TASK INPUT:
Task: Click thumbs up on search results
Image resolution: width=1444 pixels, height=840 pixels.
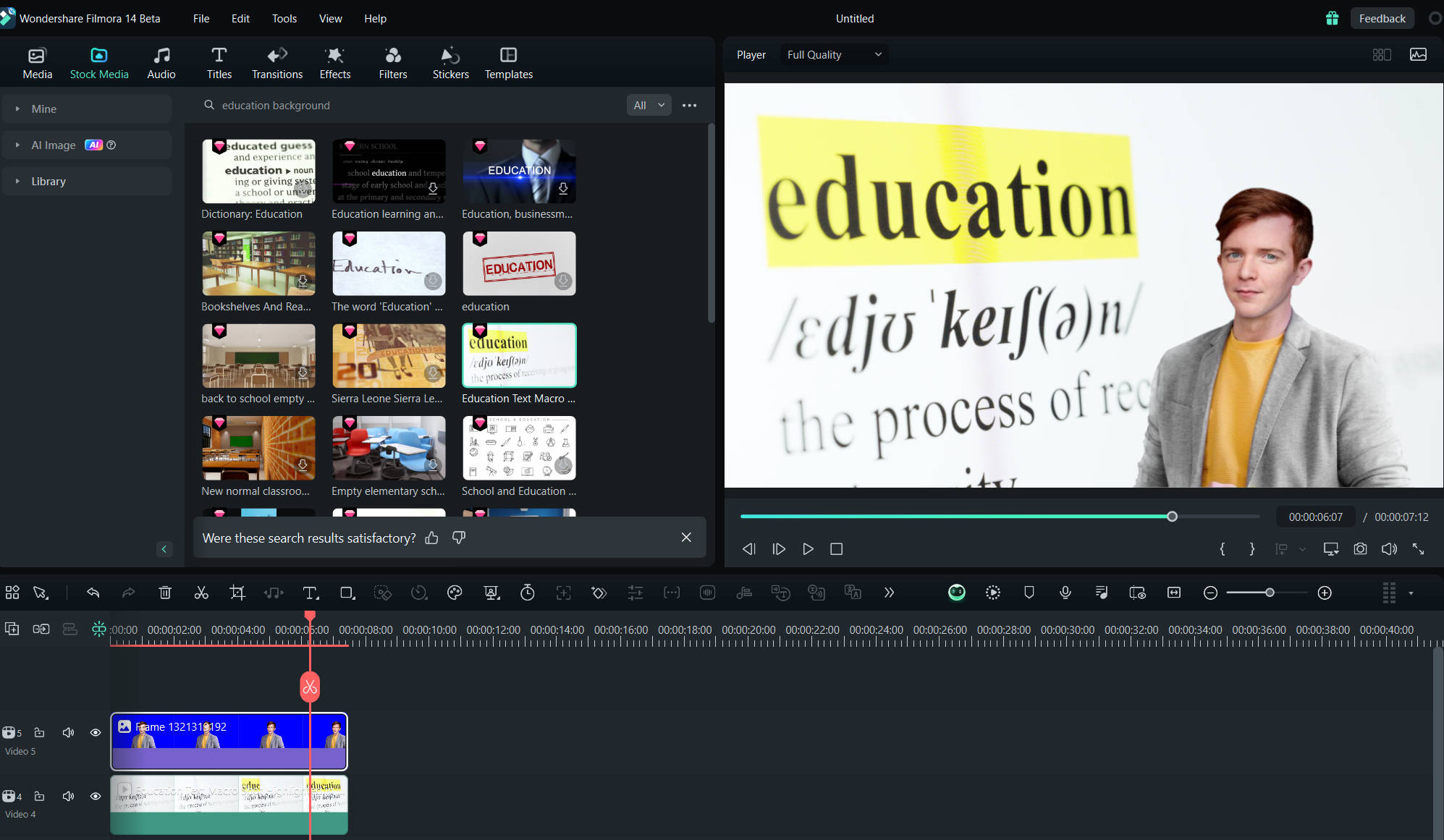Action: [432, 537]
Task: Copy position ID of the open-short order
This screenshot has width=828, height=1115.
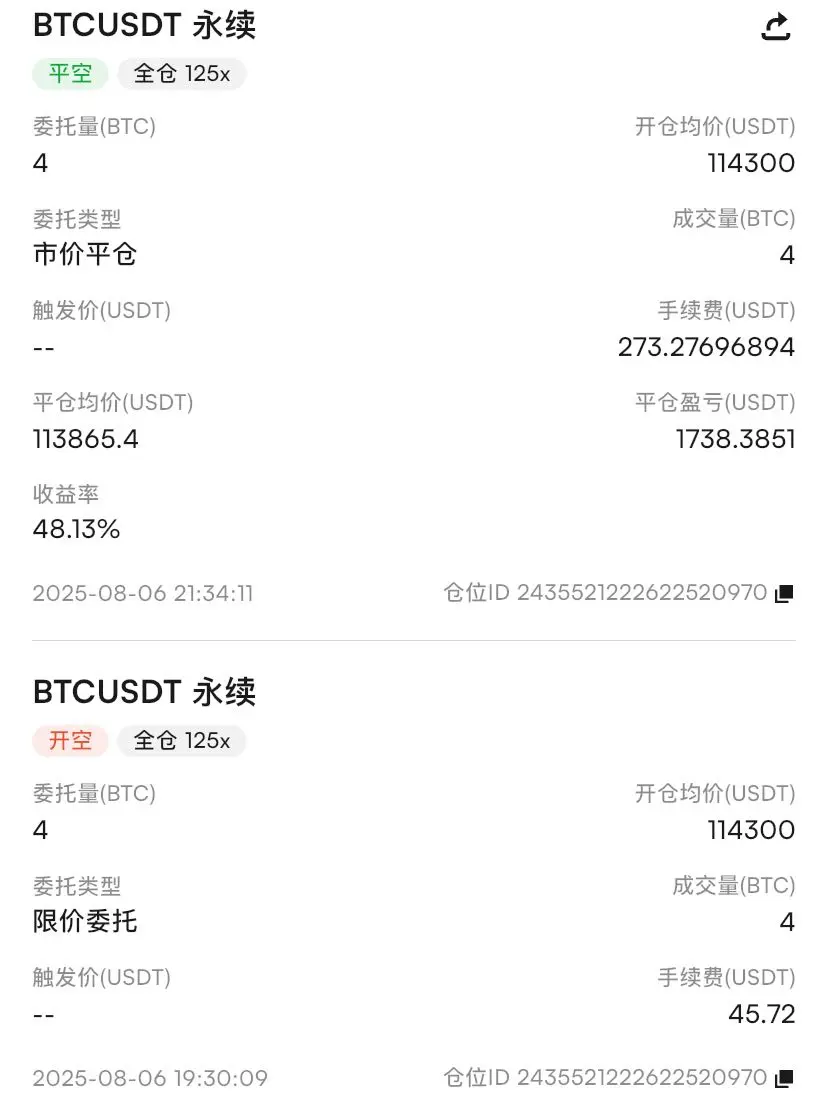Action: pyautogui.click(x=784, y=1078)
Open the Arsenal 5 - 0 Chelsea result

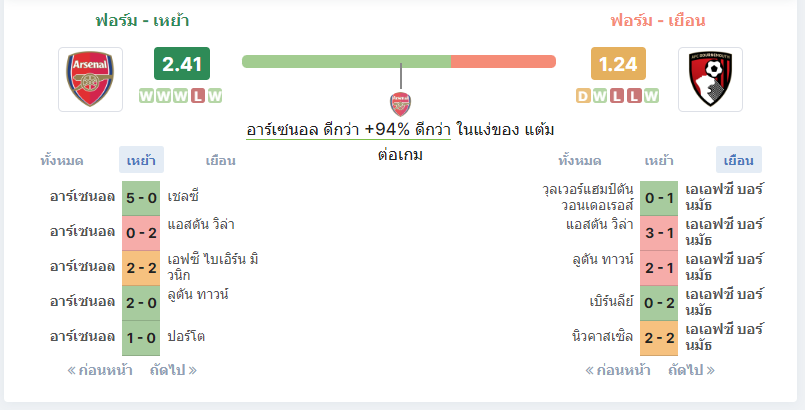coord(141,198)
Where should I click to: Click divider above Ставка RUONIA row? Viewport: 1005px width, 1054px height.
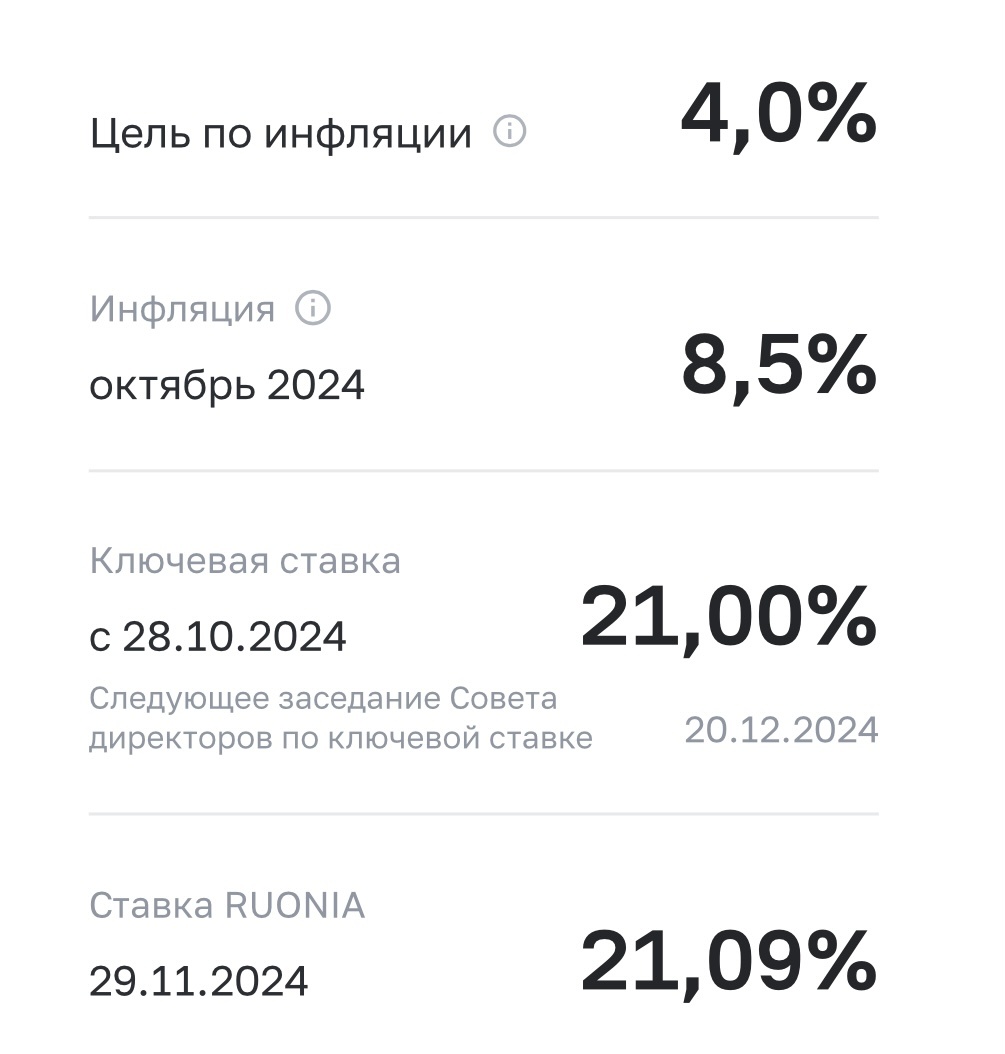tap(483, 814)

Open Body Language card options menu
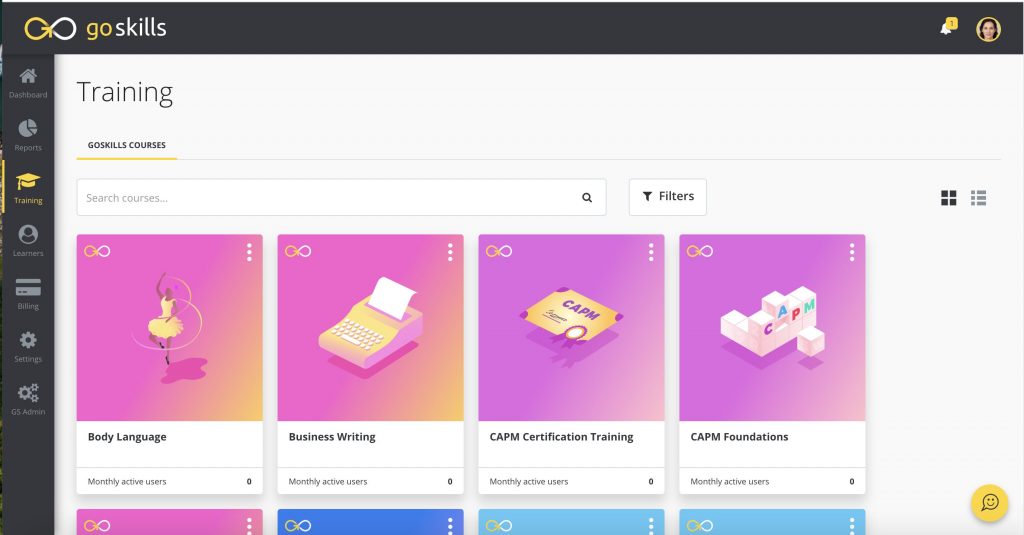(x=249, y=252)
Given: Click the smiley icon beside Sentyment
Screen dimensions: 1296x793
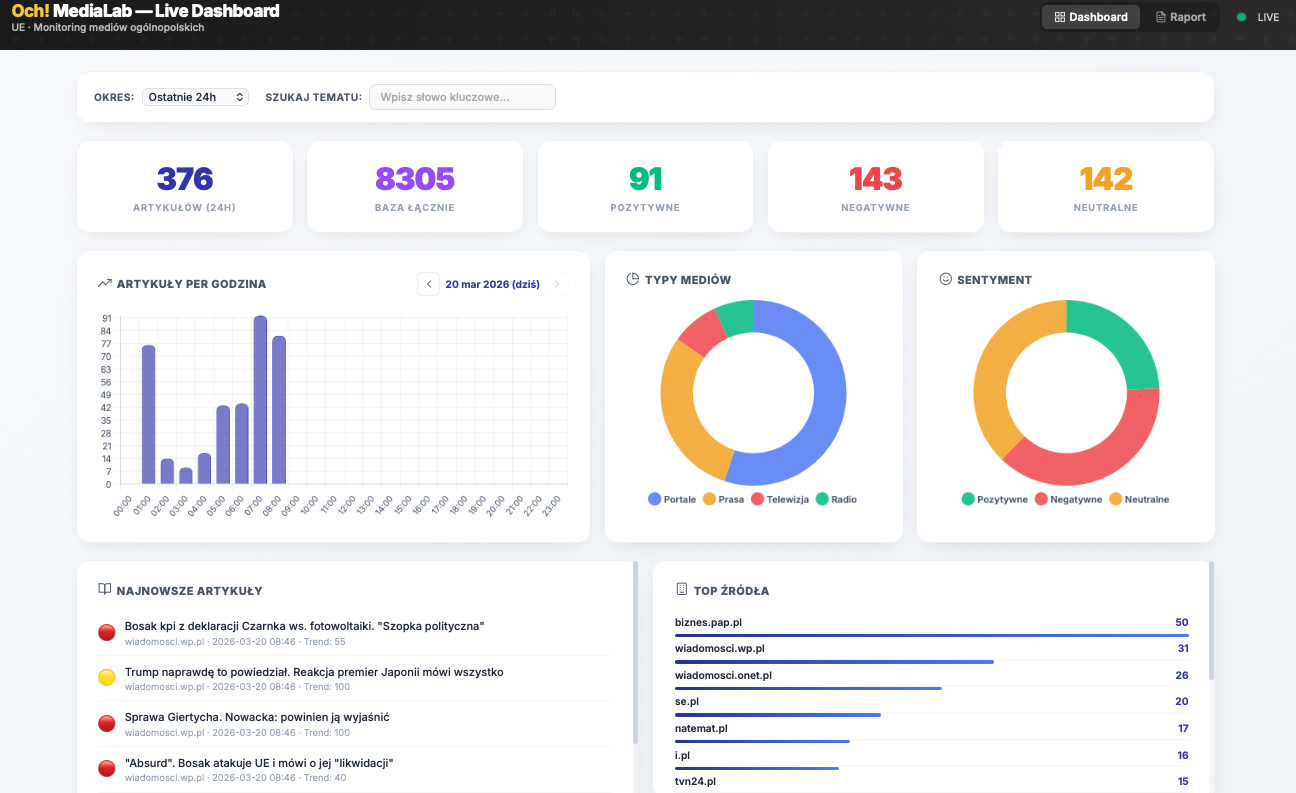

YOUR GOAL:
Rewrite every line of the items above as a Markdown table with the columns Number and Line. Skip blank lines and leave the pictures out.

SOLUTION:
| Number | Line |
|---|---|
| 1 | Task: Click thumbs up on search results |
| 2 | Image resolution: width=1444 pixels, height=840 pixels. |
| 3 | Action: [432, 537] |
| 4 | Task: Copy position ID of the open-short order |
| 5 | This screenshot has width=828, height=1115. |
| 6 | Action: pyautogui.click(x=784, y=1078) |
| 7 | Open the Arsenal 5 - 0 Chelsea result |
| 8 | coord(141,198) |
| 9 | Where should I click to: Click divider above Ставка RUONIA row? Viewport: 1005px width, 1054px height. |
| 10 | tap(483, 814) |
| 11 | Open Body Language card options menu |
| 12 | (x=249, y=252) |
| 13 | Given: Click the smiley icon beside Sentyment |
| 14 | Screen dimensions: 1296x793 |